%%

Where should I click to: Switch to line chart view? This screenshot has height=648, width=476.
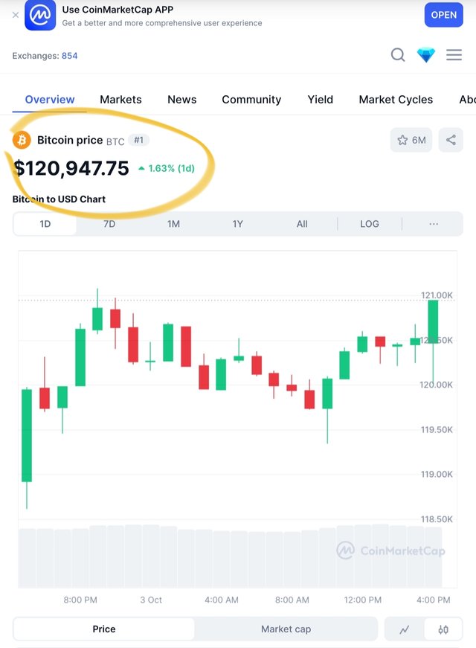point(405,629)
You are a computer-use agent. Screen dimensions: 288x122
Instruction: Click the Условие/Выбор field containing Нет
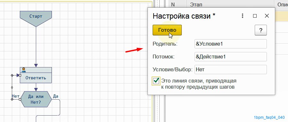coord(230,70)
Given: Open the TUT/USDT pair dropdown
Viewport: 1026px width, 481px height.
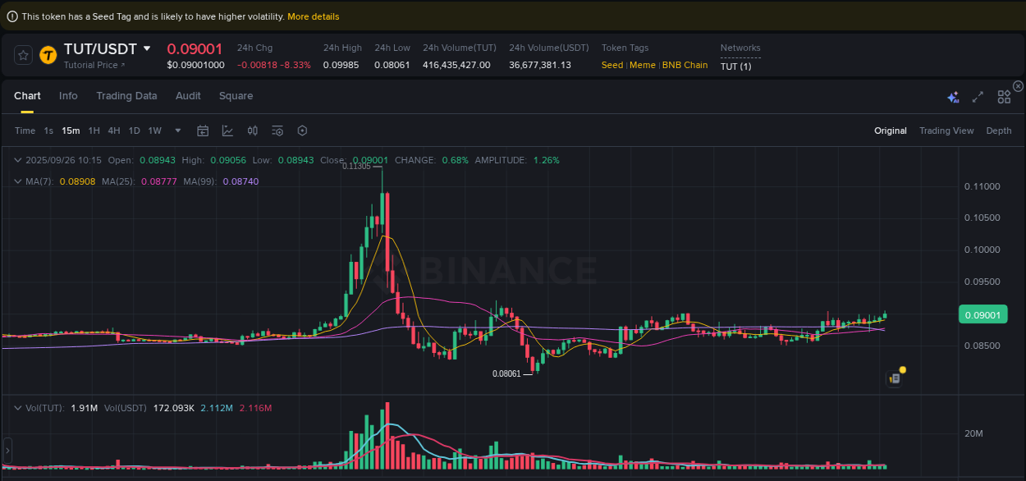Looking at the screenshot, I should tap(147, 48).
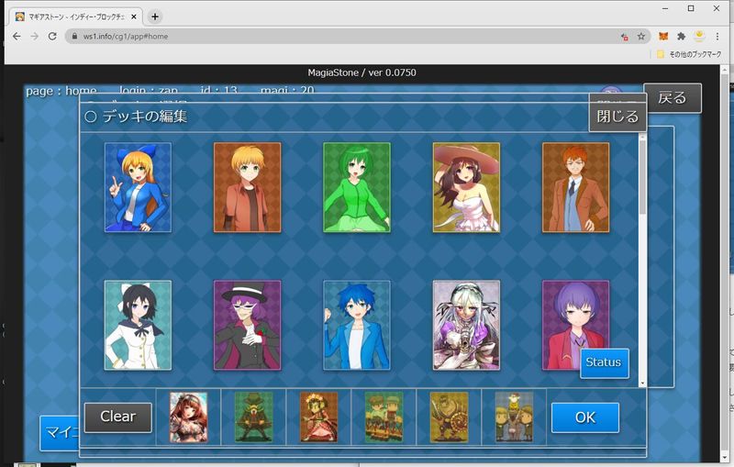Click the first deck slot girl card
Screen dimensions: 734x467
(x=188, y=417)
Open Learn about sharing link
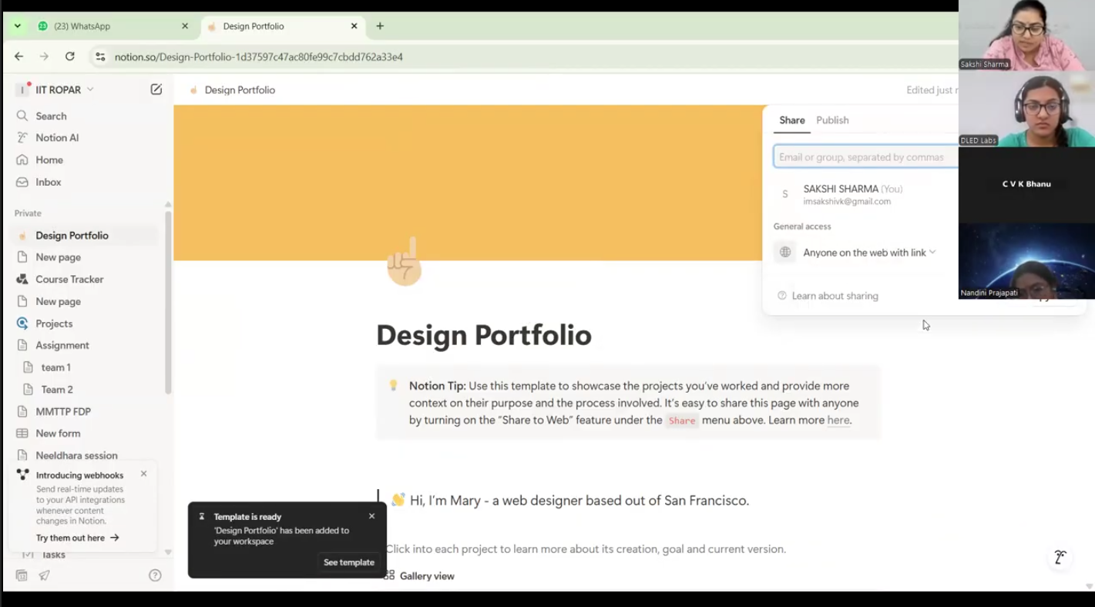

%%

Scan the records above and tell how many lines include the word "Open"; the number is all that should be written.

◆ **Problem solution**
2